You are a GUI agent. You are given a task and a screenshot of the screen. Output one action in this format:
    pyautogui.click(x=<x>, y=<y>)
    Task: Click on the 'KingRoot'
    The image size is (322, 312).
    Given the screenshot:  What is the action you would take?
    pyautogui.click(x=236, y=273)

> _WHAT YOU ARE ASKED TO DO_:
Reproduce the items above, substituting "desktop agent" for every occurrence of "GUI agent" and leaving all other text unchanged.

> _REPLY_:
You are a desktop agent. You are given a task and a screenshot of the screen. Output one action in this format:
    pyautogui.click(x=<x>, y=<y>)
    Task: Click on the 'KingRoot'
    The image size is (322, 312).
    Given the screenshot:  What is the action you would take?
    pyautogui.click(x=236, y=273)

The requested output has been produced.